A questão social não se dissocia das formas históricas que a cidadania adquiriu em distintos contextos nacionais. Por essa razão, o papel desempenhado pelo Estado é central. Esse é o fulcro do capítulo 1, “A Questão da pobreza e da marginalização na sociedade americana e francesa”, no qual o autor contrapõe as trajetórias da questão social e seus dilemas nos Estados Unidos e na França. Como mostra, ao sofrerem os recentes impactos das transformações econômicas globais, ambos os países desenvolveram diferentes respostas político-institucionais, “em função das especificidades próprias de cada ambiente sócio-político nacional” (p. 29).

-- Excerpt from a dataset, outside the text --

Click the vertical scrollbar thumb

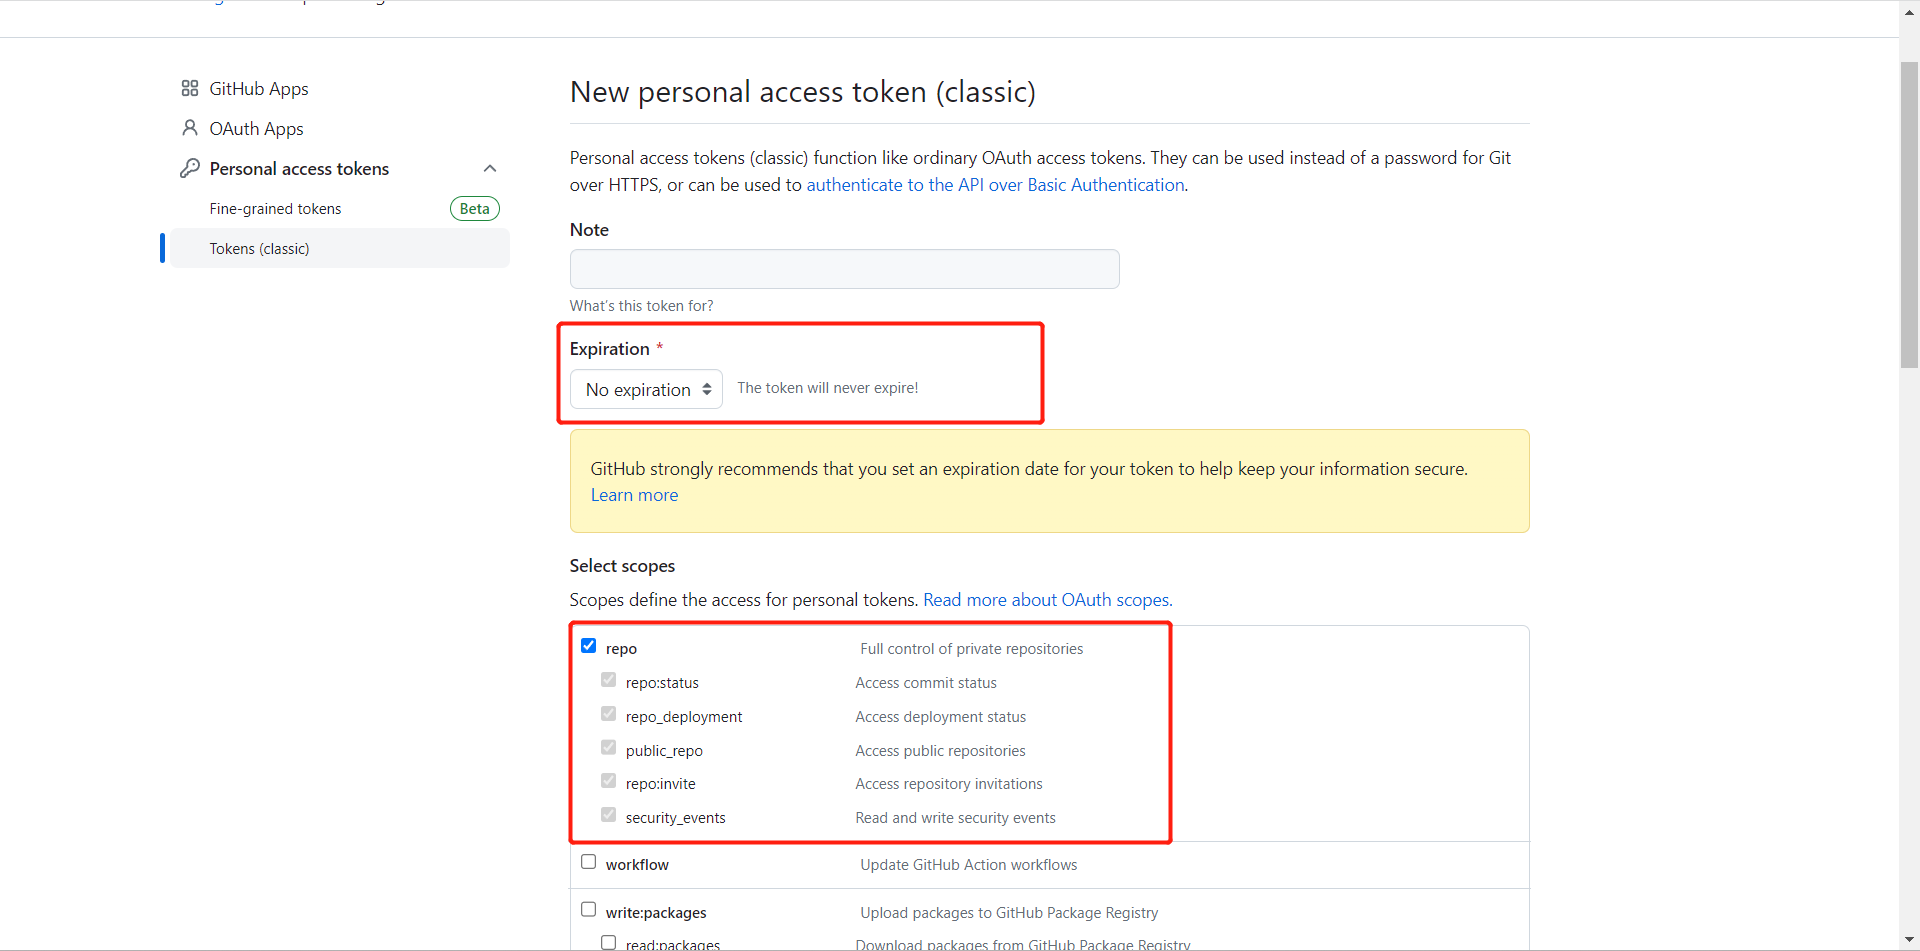(1909, 215)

No caso estadunidense, a herança do racismo e a situação dos afro-americanos sempre ocuparam lugar central no debate público, nas ações governamentais e nas organizações civis, assim como na agenda da investigação das ciências sociais. Nos anos de 1960,no bojo das lutas anti-raciais, o dilema norte-americano desembocaria na lei dos direitos civis (1964) e em medidas de políticas de proteção social, no âmbito da hegemonia da visão liberal – o que significa uma visão progressista naquele país – num momento em que a presença do Estado e de políticas públicas que combatam a pobreza eram valorizadas e implementadas no interior da chamada War on Poverty. Na esteira da crise econômica que caracteriza os anos de 1970, o foco da atenção pública recai sobre os comportamentos “desviantes” da população afrodescendente empobrecida e concentrada nos guetos, designada como underclass [subclasse]. É o momento em que a balança política começa a pender para a direita.

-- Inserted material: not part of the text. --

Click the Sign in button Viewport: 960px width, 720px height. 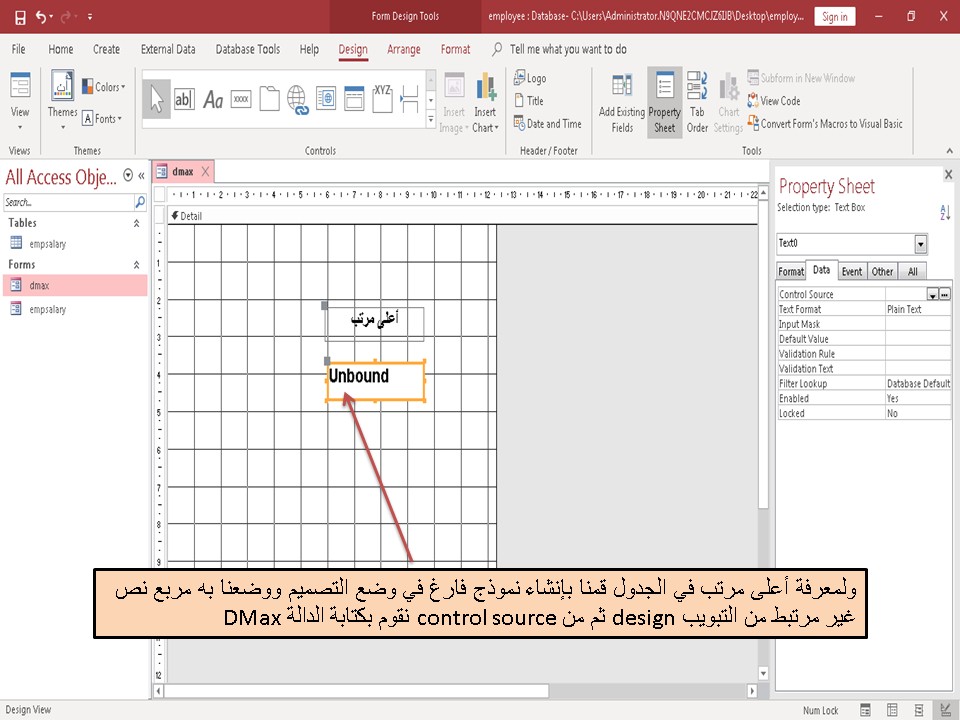(834, 17)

Na obra que será referencial para o pensamento conservador, Losing ground, de Charles Murray, as políticas públicas de proteção social alavancadas e ampliadas nos anos de 1960, em especial o Aid to Families with Dependent Children (AFDC), são atacadas como causa de uma “cultura da dependência” – comportamentos opostos ao da sociedade mainstream, orientada pelos valores individualistas do “trabalho árduo, honestidade e responsabilidade pessoal”3. Kowarick lembra que apesar da dinamização do debate público e acadêmico a partir da publicação de The truly disadvantaged, obra do sociólogo William Julius Wilson que focaliza as conseqüências das mudanças macroeconômicas responsáveis pela maior concentração do desemprego entre os moradores dos guetos, a trajetória das políticas de proteção social nos Estados Unidos torna-se mais conservadora.
Com a substituição do AFDC pelo Personal Responsability and Work Opportunity Reconciliation Act (Prowora), o acesso ao benefício assistencial torna-se mais restrito e condicionado a contrapartidas por parte do indivíduo, como ter um trabalho. O objetivo, de matiz conservador, é combater o que se designa então como welfare dependency, isto é, tornar-se dependente dos serviços sociais. O autor conclui, assim, que a essência do debate nos Estados Unidos é “culpar ou não culpar a vítima” no interior de um processo de destituição progressiva de direitos sociais.
Na França, inversamente, a tradição republicana e jacobina que impregna as instituições francesas confere centralidade à ação do Estado no combate à pobreza e às desigualdades, independentemente da posição ocupada pelos diversos atores no espectro político. Kowarick retoma os percursos da questão social nesse país desde o pós-guerra, e principalmente as respostas institucionais aos efeitos da precarização econômica e social que, na década de 1980, atingem, sobretudo, os trabalhadores com baixas qualificações (franceses ou imigrantes) e os jovens das banlieues– termo próximo a “periferias” -, e, nos anos de 1990, também os trabalhadores mais qualificados. Os “bairros difíceis”, onde se concentram desemprego e atos violentos,tornam-se foco de diversas políticas públicas. Ao longo desses anos, multiplicam-se as ações governamentais e são criadas instituições como o Ministère de La Ville (1989), que coordena ações e reformas em âmbitos como educação, emprego e melhorias urbanas. Em 1991, o termo “exclusão social” aparece no interior do aparelho de Estado, e a “coesão social” é erigida como meta a ser atingida. Na França, não é a responsabilização do indivíduo que está em jogo,e o retrato francês parece menos desesperador quando comparado à situação estadunidense.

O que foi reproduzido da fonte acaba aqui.